In an undergraduate thesis entitled “Zoo Miami Entertainment Area: Revitalization Through User Experience” University of Florida student Emilio Fuster laid out plans for a potential theme park adjoining Zoo Miami. However, he noted that there are several constraints this location, chiefly:
Despite its prestige, the site is not located in an ideal location for tourism. The main attractions of Miami (for the most part) all lie to the north, concentrated around Miami Beach. The immediate area is almost exclusively residential. Almost immediately surrounding the residential areas are large expanses of agricultural land with Homestead to the south being a large agricultural hub.
Overall the Zoo is not in an ideal location for tourism. Its location in proximity to other prominent areas of Miami and other attractions is quite remote. The area is also not a typical urban/pedestrian friendly one.
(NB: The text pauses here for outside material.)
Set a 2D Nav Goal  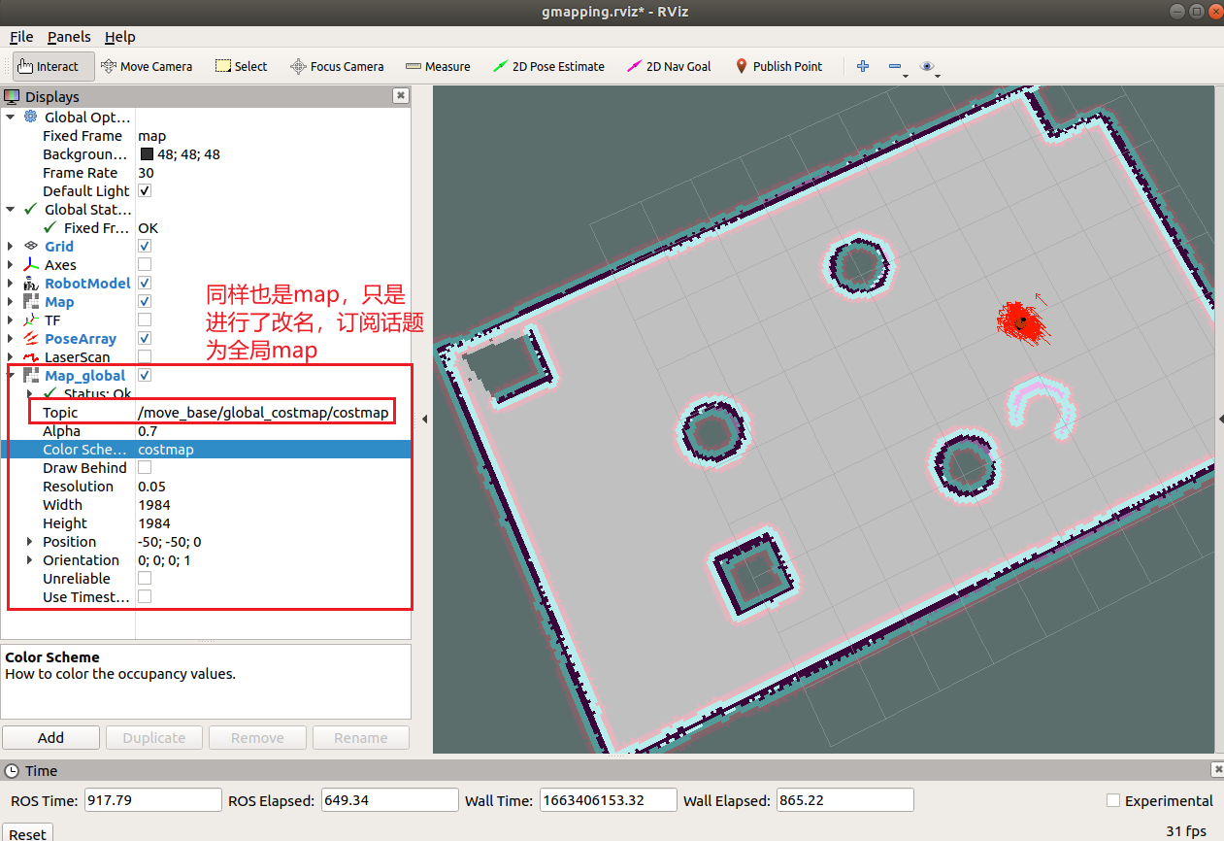tap(669, 65)
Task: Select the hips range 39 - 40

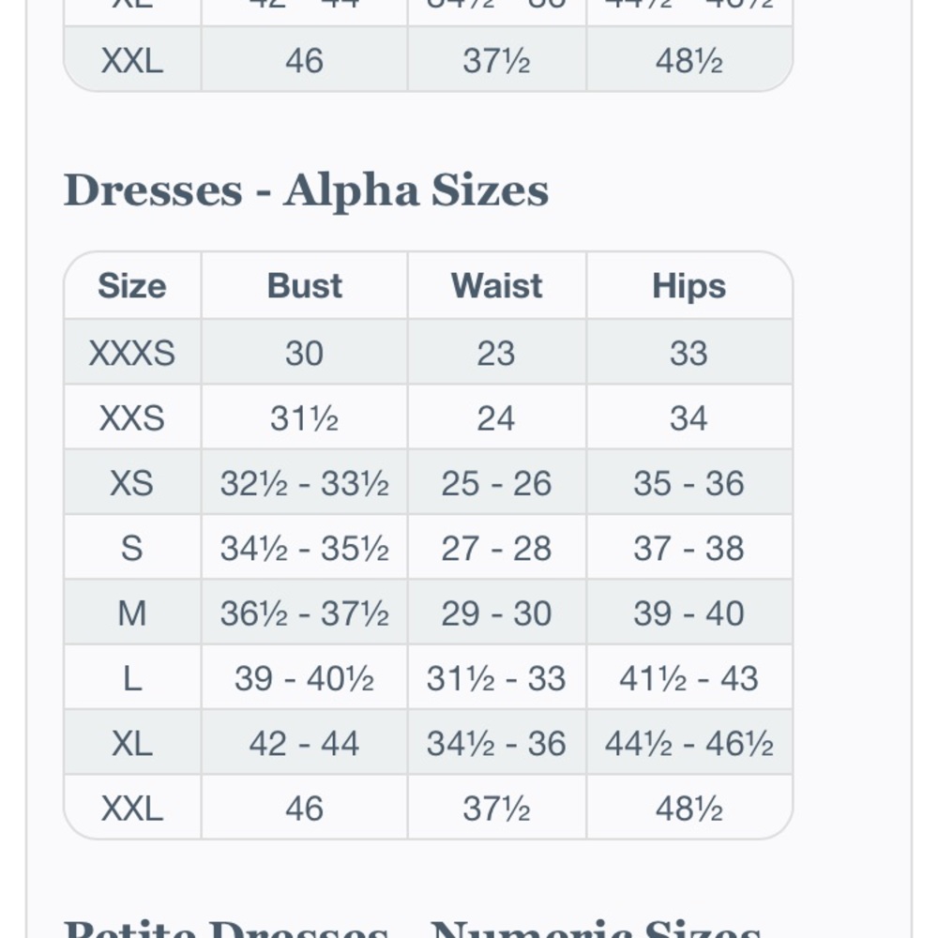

Connections to the site are almost primarily vehicular. This severly (sic) limits connectability. Adding to this, the land uses of the areas do not add to its draw. Primarily residential, there is nothing but the Zoo and GCRM attracting visitors to the region.
As Fuster points out a theme park in this area, like 20th Century Fox’s Miami Wilds, would not be in close proximity to Miami’s main attractions – this will likely become a major issue for attendance.
Further compounding any development plans is the fact that the site is home to pine rocklands, a globally imperiled habitat, and the site is in an almost exclusively residential area. In the re-zoning, sale/transfer of land, and planning of Miami Wilds (and Coral Reef Commons) the public, especially the neighboring residents, were not – and still are not – included in the county’s and developers’ actions. This level of secrecy is unacceptable, particularly since the site of the development is home to pine rocklands and the planned development will be severely detrimental to the daily lives of the nearby residents.